In Luke 2 is the story of twelve year old Jesus in the temple. The story begins, “Now his parents went to Jerusalem EVERY YEAR at the Feast of the Passover.” That was part of building their house, their family in the Lord. Psalm 127 is a pilgrim psalm attributed to Solomon, “Unless the Lord builds the house those who build it labor in vain.” Making a pilgrimage was about family building.
All human efforts must be founded on a firm trust in God’s grace and assistance in daily life. Of course, these efforts of building a house and the vigilance to keep it in order is a matter of great toil, since we are children of fallen Adam. We find we may be “eating the bread of anxious toil.” (v. 2) What good are we doing ourselves by rising up early and going to bed late? No matter how much we anxiously toil, our food is a gift of God to his beloved children. We acknowledge that when we pray, “Give us this day our daily bread.” Rest in bed is another of God’s gift.

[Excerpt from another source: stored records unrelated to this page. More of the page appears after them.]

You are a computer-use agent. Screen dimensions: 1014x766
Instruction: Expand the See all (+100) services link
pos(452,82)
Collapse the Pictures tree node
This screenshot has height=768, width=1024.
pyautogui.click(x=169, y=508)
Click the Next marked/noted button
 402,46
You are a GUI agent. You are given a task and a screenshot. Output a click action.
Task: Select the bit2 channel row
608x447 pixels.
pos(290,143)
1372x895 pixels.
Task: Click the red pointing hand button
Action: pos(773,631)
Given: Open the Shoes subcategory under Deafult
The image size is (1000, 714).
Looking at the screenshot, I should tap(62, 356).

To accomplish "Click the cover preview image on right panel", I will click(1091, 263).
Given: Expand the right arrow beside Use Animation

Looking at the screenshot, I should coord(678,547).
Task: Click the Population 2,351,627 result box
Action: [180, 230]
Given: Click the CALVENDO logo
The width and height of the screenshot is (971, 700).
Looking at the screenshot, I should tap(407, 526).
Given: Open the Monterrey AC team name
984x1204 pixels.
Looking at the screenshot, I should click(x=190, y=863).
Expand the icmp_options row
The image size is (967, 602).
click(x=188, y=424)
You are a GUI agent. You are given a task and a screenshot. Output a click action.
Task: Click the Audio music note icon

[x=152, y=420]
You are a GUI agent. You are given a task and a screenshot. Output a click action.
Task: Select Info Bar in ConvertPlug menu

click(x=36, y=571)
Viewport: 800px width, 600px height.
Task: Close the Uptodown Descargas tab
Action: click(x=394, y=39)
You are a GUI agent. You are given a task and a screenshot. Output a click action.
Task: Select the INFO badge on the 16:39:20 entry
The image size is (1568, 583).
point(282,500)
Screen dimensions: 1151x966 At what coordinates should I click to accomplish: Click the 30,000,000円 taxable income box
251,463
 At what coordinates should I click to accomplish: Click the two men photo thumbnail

The psalm proceeds with some irony that one of the most important blessings of house building takes place in bed. It is in the context of rest and the bed that God’s gift of children are conceived. Children are purely a gift of God. Children are the only fruit that we can produce. That’s why Elizabeth told Mary, “Blessed are you among women, and blessed is the fruit of your womb!” No one else in the history of the world will give birth to God.
Our psalm says that children are like arrows in the hand of a warrior. They are a support when the man sits and deliberates with his neighbors in the gate of the city over which the Lord keeps constant vigilance.
The psalm points us to the conclusion that whatever we do, do it in the name of the Lord, trusting in his care the blessings. For we are caught between being children of God and children of Adam. But if we disregard God, then in the end all we have is the toil and grief of the curse placed on Adam and Eve.